SOURCE PASSAGE:
Heightened Senses

Hello. I'm Imraan. This is the only thing I own outright; I write from time to time, in the hopes that free-association might save a trip to a sanatorium.

Month: February, 2013

Good ol’ Frothy Hitchens

This about made my week. I have recently taken to reading David Berlinski’s The Devil’s Delusion: Atheism and its Scientific Pretensions and read this early on, and just had to share:

Because atheism is said to follow from various scientific doctrines, literary atheists, while they are eager to speak their minds, must often express themselves in other men’s voices. Christopher Hitchens is an example. With forthcoming modesty, he has affirmed his willingness to defer to the world’s “smart scientists” on any matter more exigent than finger-counting. Were smart scientists to report that a strain of yeast supported the invasion of Iraq, Hitchens would, no doubt, conceive an increased respect for yeast.*

No, I am not in any way related to the Discovery Institute, nor do I have a personal stake in the books’ sales (and if all three of you buy it, we probably won’t be able to start that literary revolution) – nonetheless, it is worth a read despite the fact that my pockets won’t feel heavier. How’s that for self-effacing…?

GIVEN DATA:
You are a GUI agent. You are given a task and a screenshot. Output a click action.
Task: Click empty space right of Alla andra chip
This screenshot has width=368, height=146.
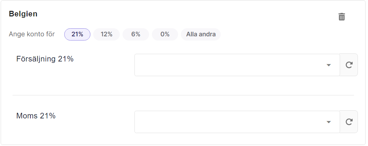click(x=277, y=34)
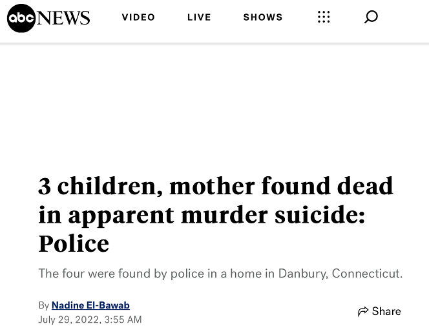
Task: Open the Shows menu
Action: point(263,17)
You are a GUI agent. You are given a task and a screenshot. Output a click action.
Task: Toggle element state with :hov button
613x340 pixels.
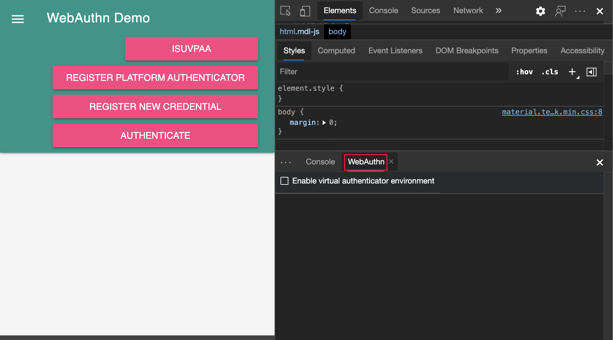point(524,72)

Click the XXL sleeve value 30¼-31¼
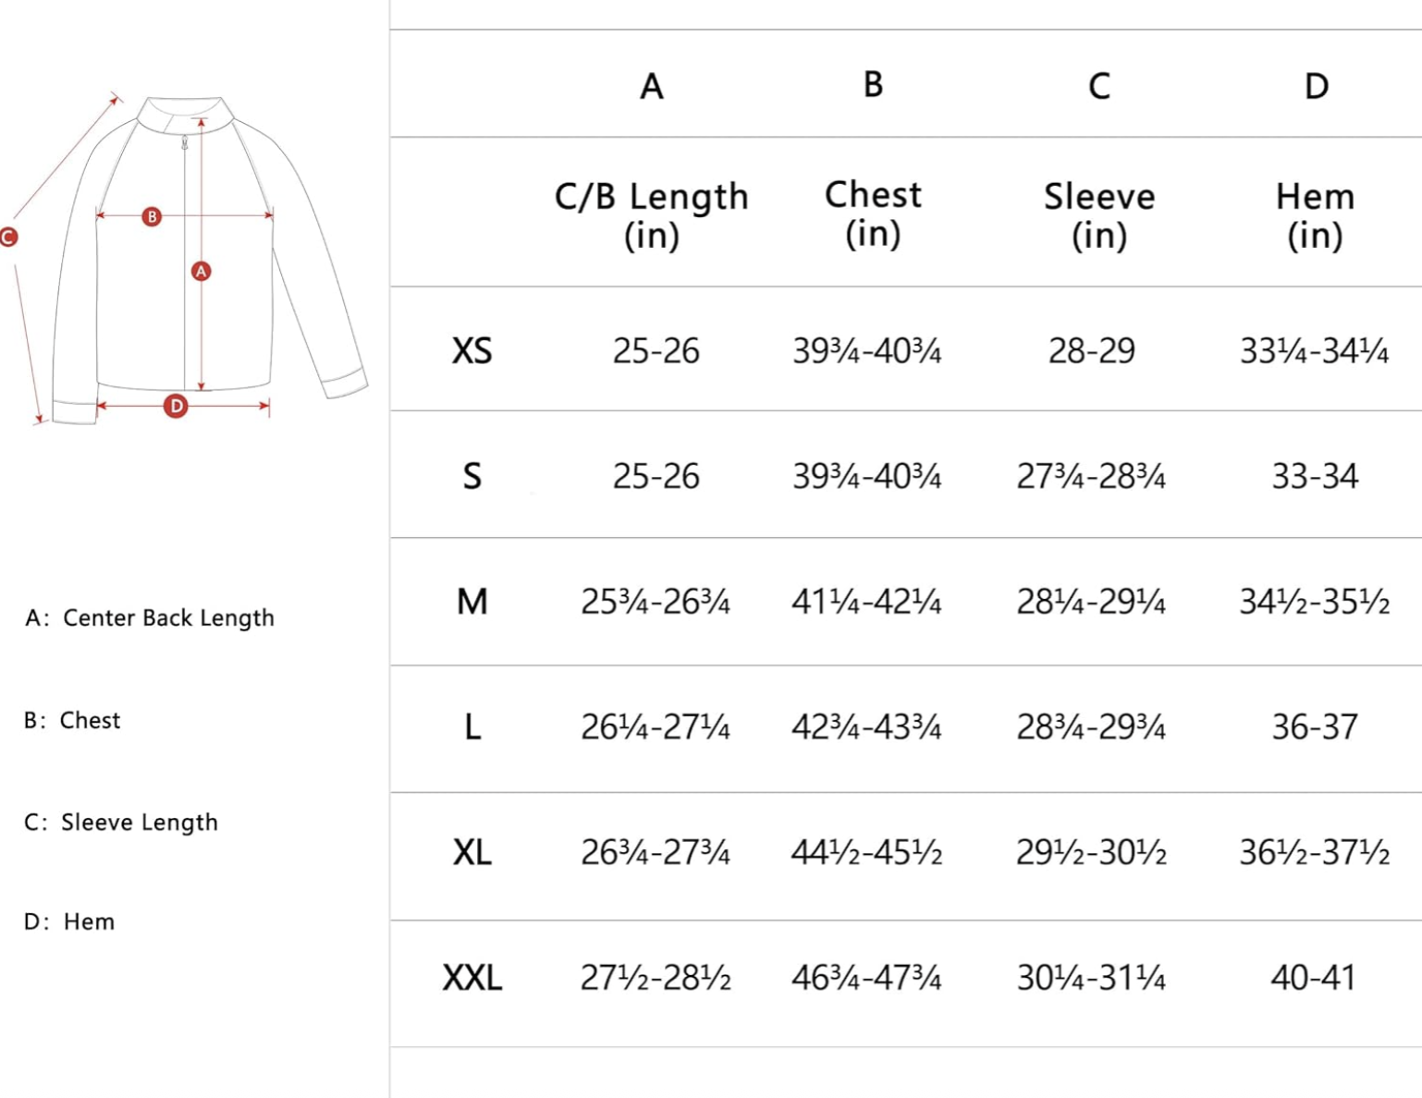pyautogui.click(x=1091, y=978)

WHAT YOU NEED TO DO:
(A) In the blog post, go through everything from "Because atheism is" down to "that for self-effacing…?" and replace "smart scientists" with "leading researchers".
(B) According to the quoted passage in the blog post, why must literary atheists often express themselves in other men's voices?

RESPONSES PER TASK:
(A)
Because atheism is said to follow from various scientific doctrines, literary atheists, while they are eager to speak their minds, must often express themselves in other men’s voices. Christopher Hitchens is an example. With forthcoming modesty, he has affirmed his willingness to defer to the world’s “leading researchers” on any matter more exigent than finger-counting. Were leading researchers to report that a strain of yeast supported the invasion of Iraq, Hitchens would, no doubt, conceive an increased respect for yeast.*

No, I am not in any way related to the Discovery Institute, nor do I have a personal stake in the books’ sales (and if all three of you buy it, we probably won’t be able to start that literary revolution) – nonetheless, it is worth a read despite the fact that my pockets won’t feel heavier. How’s that for self-effacing…?

(B) The passage says that atheism is held to follow from various scientific doctrines. So literary atheists, however eager they are to speak their minds, often have to rely on what others say.